Retype exactly the lines that run from the line with "Message (70, 2233)" to the final line of the entries, keeping both ends and nothing else.

RECORDS FOR THE TASK:
--------------------

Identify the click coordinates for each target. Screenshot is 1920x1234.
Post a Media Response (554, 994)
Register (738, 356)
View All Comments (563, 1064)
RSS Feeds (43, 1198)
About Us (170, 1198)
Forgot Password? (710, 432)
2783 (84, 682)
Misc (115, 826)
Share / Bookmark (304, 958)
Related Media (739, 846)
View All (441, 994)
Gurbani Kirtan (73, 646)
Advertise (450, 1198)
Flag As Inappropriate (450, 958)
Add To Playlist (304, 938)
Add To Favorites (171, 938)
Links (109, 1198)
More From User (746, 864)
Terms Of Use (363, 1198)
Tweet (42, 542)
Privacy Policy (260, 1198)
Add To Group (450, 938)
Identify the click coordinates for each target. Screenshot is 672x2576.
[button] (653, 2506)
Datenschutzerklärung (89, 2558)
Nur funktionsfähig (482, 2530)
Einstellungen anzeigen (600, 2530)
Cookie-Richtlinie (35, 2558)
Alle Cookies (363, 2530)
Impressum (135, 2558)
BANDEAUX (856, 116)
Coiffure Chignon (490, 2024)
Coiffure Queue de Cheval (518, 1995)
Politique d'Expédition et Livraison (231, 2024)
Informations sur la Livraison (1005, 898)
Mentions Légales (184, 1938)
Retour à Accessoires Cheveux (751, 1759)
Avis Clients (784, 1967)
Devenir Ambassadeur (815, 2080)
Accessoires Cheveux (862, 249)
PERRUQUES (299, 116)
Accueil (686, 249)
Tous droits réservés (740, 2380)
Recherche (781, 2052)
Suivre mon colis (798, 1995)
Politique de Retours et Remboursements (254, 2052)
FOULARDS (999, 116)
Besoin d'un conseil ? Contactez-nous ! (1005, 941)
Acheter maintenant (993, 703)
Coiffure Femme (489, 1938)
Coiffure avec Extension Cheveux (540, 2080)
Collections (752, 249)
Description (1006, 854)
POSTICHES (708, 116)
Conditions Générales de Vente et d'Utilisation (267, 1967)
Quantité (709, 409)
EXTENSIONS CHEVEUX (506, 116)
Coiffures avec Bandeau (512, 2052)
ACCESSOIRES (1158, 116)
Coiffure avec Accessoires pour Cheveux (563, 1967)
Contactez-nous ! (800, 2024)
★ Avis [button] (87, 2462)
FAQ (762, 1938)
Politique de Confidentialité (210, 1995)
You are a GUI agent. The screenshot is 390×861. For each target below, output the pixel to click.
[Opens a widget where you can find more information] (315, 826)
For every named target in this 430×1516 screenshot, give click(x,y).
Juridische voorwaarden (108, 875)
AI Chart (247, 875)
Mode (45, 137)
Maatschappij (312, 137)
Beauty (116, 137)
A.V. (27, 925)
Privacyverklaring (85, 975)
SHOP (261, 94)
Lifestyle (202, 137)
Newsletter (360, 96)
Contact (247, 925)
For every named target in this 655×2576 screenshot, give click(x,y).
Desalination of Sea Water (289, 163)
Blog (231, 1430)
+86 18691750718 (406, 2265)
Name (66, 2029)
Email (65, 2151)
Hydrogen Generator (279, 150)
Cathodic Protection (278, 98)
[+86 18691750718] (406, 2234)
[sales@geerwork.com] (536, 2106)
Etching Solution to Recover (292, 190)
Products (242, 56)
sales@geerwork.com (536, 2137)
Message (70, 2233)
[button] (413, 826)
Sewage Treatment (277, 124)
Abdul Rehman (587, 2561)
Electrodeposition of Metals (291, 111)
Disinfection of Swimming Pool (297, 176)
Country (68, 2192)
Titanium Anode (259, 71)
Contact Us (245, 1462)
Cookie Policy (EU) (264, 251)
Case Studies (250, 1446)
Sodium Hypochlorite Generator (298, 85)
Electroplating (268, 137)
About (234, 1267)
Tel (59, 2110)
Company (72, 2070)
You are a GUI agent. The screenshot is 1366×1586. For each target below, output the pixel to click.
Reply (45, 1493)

--------------------

RESULT OF THE EXERCISE:
Message (70, 2233)
[button] (413, 826)
Sewage Treatment (277, 124)
Abdul Rehman (587, 2561)
Electrodeposition of Metals (291, 111)
Disinfection of Swimming Pool (297, 176)
Country (68, 2192)
Titanium Anode (259, 71)
Contact Us (245, 1462)
Cookie Policy (EU) (264, 251)
Case Studies (250, 1446)
Sodium Hypochlorite Generator (298, 85)
Electroplating (268, 137)
About (234, 1267)
Tel (59, 2110)
Company (72, 2070)
You are a GUI agent. The screenshot is 1366×1586. For each target below, output the pixel to click.
Reply (45, 1493)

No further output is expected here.